Doug Blair: Our guest today is Mike Gonzalez, a Heritage Foundation senior fellow for foreign policy as well as the Angeles T. Arredondo e pluribus unum fellow. He is also the author of the new book “BLM: The Making of a New Marxist Revolution,” highlighting the Marxist underpinnings of the Black Lives Matter movement. Mike, thank you so much for joining us.
Mike Gonzalez: Thank you for having me.
Blair: I wanted to have you on the show today to discuss Hispanic Heritage Month. You’ve done a lot of really fascinating research on terms like Hispanic and Latino and where they come from. So to start off, could you explain to our listeners a brief history of the invention of these terms?
Gonzalez: So, if by Hispanic Heritage Month we were celebrating what unites, actually, all the “Hispanics” in the United States, that is the founding by the Iberian kingdoms of Portugal, Spain of their lands, I probably wouldn’t have any problem with that. I think that we should learn more about Columbus’ exploration, his brave courageous trek across the ocean to join all of humanity finally together. Leif Erikson, a Viking, is said to have done it, but Leif Erikson was not interested in uniting humanity and forging new and permanent links as Columbus did.
If we mean that, then by all means. If we mean the wondrous actions of Junípero Serra in the West to bring the promise of salvation and Christ to the natives of that land; if we mean by no means all good, but still very brave exploration of Cuba, Mexico, Peru, etc. by Velázquez and Cortes and Pizarro, and looking at all aspects of it, looking at the good things they did and the bad things they did; then yeah, I would be for that kind of Hispanic Heritage Month.
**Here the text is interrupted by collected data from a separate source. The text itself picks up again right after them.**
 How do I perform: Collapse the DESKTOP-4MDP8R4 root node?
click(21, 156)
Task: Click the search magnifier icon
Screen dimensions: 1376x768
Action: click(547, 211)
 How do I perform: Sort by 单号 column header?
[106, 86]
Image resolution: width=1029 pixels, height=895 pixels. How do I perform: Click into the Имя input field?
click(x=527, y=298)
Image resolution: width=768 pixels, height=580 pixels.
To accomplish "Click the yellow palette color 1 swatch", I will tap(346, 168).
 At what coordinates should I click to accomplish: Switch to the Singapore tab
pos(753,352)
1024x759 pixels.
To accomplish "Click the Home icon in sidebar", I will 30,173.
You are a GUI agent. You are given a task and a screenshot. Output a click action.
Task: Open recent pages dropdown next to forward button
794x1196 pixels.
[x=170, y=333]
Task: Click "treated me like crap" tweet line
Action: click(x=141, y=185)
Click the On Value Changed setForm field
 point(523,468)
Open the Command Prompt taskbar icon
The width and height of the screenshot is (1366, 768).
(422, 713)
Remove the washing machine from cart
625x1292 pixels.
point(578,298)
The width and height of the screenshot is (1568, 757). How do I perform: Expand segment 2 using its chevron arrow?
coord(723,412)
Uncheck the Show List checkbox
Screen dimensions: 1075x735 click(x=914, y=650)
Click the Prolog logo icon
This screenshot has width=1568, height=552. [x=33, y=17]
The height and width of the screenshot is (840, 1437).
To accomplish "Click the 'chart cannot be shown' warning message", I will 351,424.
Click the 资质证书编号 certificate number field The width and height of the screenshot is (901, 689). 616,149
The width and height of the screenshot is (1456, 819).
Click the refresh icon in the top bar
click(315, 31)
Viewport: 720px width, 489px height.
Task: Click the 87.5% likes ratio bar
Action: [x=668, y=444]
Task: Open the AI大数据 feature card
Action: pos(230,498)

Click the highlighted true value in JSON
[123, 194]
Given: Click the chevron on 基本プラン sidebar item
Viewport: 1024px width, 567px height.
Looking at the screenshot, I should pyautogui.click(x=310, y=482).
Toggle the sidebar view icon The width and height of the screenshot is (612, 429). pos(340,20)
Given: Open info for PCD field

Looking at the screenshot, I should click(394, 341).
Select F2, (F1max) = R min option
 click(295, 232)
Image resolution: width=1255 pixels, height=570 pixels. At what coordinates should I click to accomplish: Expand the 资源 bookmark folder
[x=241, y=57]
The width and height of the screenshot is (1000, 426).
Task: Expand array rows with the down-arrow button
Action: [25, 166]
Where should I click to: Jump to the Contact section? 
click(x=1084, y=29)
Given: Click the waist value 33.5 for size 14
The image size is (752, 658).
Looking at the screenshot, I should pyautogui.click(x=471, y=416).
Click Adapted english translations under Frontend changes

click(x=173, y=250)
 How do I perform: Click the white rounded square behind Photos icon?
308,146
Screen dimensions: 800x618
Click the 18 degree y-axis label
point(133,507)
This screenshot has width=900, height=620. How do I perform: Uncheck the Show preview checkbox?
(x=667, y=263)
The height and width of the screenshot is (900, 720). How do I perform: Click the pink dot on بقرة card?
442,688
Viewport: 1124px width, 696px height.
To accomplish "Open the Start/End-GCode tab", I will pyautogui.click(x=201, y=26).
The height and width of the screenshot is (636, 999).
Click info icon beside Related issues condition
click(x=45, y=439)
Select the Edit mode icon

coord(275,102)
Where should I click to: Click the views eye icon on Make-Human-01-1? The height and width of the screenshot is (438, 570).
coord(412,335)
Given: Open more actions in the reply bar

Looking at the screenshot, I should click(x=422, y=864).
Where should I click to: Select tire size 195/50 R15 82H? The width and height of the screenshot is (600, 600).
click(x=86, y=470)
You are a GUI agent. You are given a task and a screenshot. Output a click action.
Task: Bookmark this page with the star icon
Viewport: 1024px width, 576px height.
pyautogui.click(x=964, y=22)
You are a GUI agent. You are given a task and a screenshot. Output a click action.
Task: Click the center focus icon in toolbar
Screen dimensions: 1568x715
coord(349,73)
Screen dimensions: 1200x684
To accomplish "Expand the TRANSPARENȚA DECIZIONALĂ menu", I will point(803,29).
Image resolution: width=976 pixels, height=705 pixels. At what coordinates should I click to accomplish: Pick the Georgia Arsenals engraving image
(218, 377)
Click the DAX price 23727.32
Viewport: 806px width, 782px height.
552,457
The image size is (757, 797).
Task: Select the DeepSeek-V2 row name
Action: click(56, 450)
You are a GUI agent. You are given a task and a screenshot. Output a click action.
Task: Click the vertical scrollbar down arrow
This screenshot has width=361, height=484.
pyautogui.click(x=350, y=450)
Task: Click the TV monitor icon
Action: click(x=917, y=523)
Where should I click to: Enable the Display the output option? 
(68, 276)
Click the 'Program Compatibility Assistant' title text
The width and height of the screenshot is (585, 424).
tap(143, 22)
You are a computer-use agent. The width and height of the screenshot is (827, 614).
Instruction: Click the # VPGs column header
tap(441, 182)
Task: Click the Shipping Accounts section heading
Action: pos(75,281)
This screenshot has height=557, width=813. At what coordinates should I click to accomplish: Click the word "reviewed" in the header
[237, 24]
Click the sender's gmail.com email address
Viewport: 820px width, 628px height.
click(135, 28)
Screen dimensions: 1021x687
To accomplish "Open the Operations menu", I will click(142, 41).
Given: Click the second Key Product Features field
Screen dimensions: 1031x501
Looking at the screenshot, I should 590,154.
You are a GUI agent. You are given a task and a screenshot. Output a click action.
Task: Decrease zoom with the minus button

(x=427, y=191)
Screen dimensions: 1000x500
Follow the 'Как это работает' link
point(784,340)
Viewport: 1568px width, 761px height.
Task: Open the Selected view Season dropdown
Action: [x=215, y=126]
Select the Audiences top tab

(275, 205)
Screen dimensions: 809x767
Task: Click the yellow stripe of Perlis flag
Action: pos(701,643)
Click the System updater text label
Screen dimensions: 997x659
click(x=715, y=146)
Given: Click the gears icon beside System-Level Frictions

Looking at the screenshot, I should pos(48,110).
What I’m not for is for the creation of a Hispanic category by leftists—well, the instigation of the creation—because the leftist activists in the ’70s were the ones who really went all out and prodded the bureaucracy, a very reluctant bureaucracy, I must add, who did not want to do it, starting in the late ’60s and culminating in 1977, when OMB, the Office of Management and Budget, finally created the Hispanic category.
And the culmination, I guess, would’ve been when it’s placed on the 1980 census for the first time, and this very large and growing group of Americans are hauled off and counted away from the other races that are recognized by anthropologists, not by leftist activists acting on the pay of the Ford Foundation.
So that is what I’m against. And the reason I’m against it, we can go into that later on, depending on what questions you ask, because it is very clear from the beginning that it is done in order to instill grievances in the members of this category in order to transform the country.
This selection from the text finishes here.